Once again, to break from the trend a few months ago, I have mostly good things to report.
I was able to take a 5 week hiatus from chemo due to my cancer being in remission. During this break, my side effects from the chemo, which were getting way out of hand, slowly improved. I went from 4-5 bouts of urgent diarrhea per day to now once or twice a week. My peripheral neuropathy has likewise improved.
On Tuesday I resumed chemo and this time we went from a one drug (Velcade) to a four drug regiment. The purpose of the four drugs is to not only work even better to to mitigate the side effects of the Velcade alone. So, 48 hours later, things are going well. One of the add-on drugs is a high dose steroid, which causes insomnia the first night but I did get at least five hours last night. If the side effects return, we will have to petition the insurance company to allow me to switch chemo to something totally new.
Probably the best news is that despite spending two weeks of traveling, where my strict renal diet was very hard to follow (it is much easier to control your diet when you eat alone), my labs were almost exactly the same. My kidneys are still crappy, but I was expecting them to be worse. This may sound trivial, but it is very liberating being able to expand my diet from just bland noodles and oatmeal to things with taste.
My evil proteins (which the cancer produces) came in this morning and were almost exactly the same as 6 weeks ago. I was expecting them to be worse because of being off chemo.
My oncologist, on Tuesday, said two things that left an impact on me. First of all he called my labs “great.” I had not seen them yet and his point was just what I had shared above, stable. He also said, when somehow we got off on to death again, that “Mike, you are not going to die from Multiple Myeloma but we are going to turn this into a chronic, manageable disease.”

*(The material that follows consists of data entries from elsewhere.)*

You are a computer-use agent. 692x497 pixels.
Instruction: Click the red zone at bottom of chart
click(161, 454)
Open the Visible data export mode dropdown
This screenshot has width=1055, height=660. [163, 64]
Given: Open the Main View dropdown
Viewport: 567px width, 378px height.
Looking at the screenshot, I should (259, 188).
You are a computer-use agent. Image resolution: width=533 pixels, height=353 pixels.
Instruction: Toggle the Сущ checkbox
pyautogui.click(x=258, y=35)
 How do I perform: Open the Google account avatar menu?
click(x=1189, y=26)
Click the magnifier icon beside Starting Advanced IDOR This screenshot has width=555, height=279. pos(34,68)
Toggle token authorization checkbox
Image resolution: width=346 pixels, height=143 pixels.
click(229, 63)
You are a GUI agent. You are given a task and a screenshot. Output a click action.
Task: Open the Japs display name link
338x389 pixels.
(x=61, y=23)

I am feeling so much better than I was a few months ago. I would call how I feel as normal if it were not from my pretty severe anemia, which reduces my endurance. But I do my third climb of Mount Erie this week. It is brutal for me (4 mile round trip with about 1200 feet elevation gain and loss) and I’m passed by younger, healthier people, but it is getting a bit easier each time. I did out-pace Greta this time, who pooped out near the top.
Yes, I am in the very high risk category for COVID 19 virus, or influenza A because of my transplant and cancer. I am taking precautions. However, I do feel my immune system is much stronger than three months ago, when I was constantly fighting bronchitis and skin infections. However, I will follow my team’s advice and avoid public places.
My son, Bryan, just did an interview on Minneapolis community TV. He has a PhD in biochemistry and is working on the technology that very well may be what saves me in the end (CAR-T). I will post a link to the interview here.
I am continuing to write on my novel Ristretto Rain. Writing is such a passion of mine and I feel that this next novel will be my make or break point if I can continue, so I’m taking it very seriously. I had several people here agree to review an earlier manuscript and since then I’ve completely rewritten it twice and will continue to do so, until I have it dialed in. For some writers, they have “writer’s block” where they just can’t think of where to go next. My problem is I’ve always had “writer’s diarrhea” where words and related story branching constantly flood my mind. I get so lost in these stories that I forget what is real at times. Sometimes I think I see one of my characters on the street, and then I remember they only exist in my imagination. This is a gift and a curse as I get too wordy and too complicated in my narrative.
Lastly, tomorrow I have a meeting where we will make one last attempt to resurrect my career in headache medicine. Taking good care of patients is the easy part. The complexities of creating a place to do that is the hard and expensive part. We will see where this goes.
I am sorry about taking too much time here. I will be posting less about my disease now that things are stable and hope to remain so for the future. To come here and share details about a stable problem would lend itself to melodrama and I want to avoid that. Thanks so much for taking this journey with me until this point, through many months I (and my doctors) really thought I was dying, and at the same time I was feeling so bad that I was afraid I would not die and end this nightmare once and for all. Now I have a some hope that I will see another year.